* [REQUIREMENT]:
Repeat word for word the stretch of the Roger Waters text from "Waters’ Recollections" through "his father’s exploits.".

Waters’ Recollections

Roger Waters wrote “When The Tigers Broke Free” with the intent of including it on The Wall, Pink Floyd’s 1979 double album. The seed for that album came from Waters’ disillusionment with the rock music experience. But it eventually encompassed many aspects of his autobiography.

Pink, the album’s protagonist, has a father who died in World War II. Roger Waters’ own father, Eric, suffered a similar fate. He perished in the Battle of Anzio in 1944. “When The Tigers Broke Free” recounts those tragic events. It also details Waters, as a boy, finding out about his father’s exploits.

In the end, Pink Floyd decided not to include the song on The Wall, at least in terms of the album. “When The Tigers Broke Free” did appear in the film of the movie, and Pink Floyd released it as a single in 1982. But it never showed up on an official Floyd album release around the time when it was recorded.

* [DATASET CONTENT]:
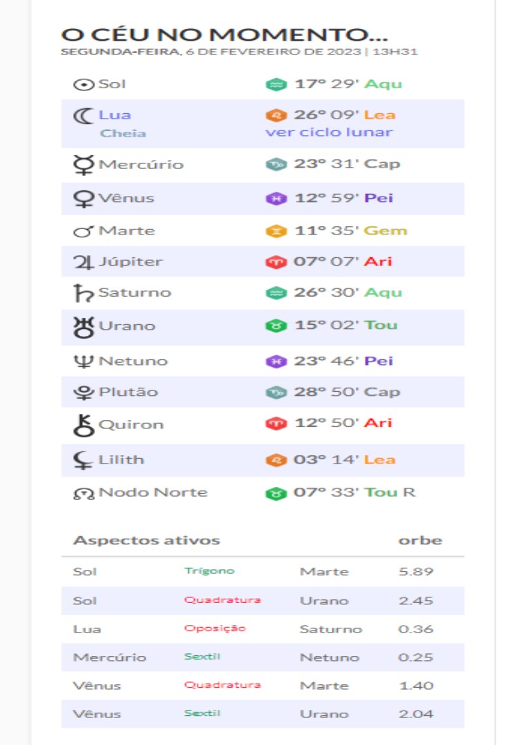The height and width of the screenshot is (745, 513).
Task: Click the 'Cheia' moon phase label
Action: coord(123,133)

* [OUTPUT OF THE TASK]:
Waters’ Recollections

Roger Waters wrote “When The Tigers Broke Free” with the intent of including it on The Wall, Pink Floyd’s 1979 double album. The seed for that album came from Waters’ disillusionment with the rock music experience. But it eventually encompassed many aspects of his autobiography.

Pink, the album’s protagonist, has a father who died in World War II. Roger Waters’ own father, Eric, suffered a similar fate. He perished in the Battle of Anzio in 1944. “When The Tigers Broke Free” recounts those tragic events. It also details Waters, as a boy, finding out about his father’s exploits.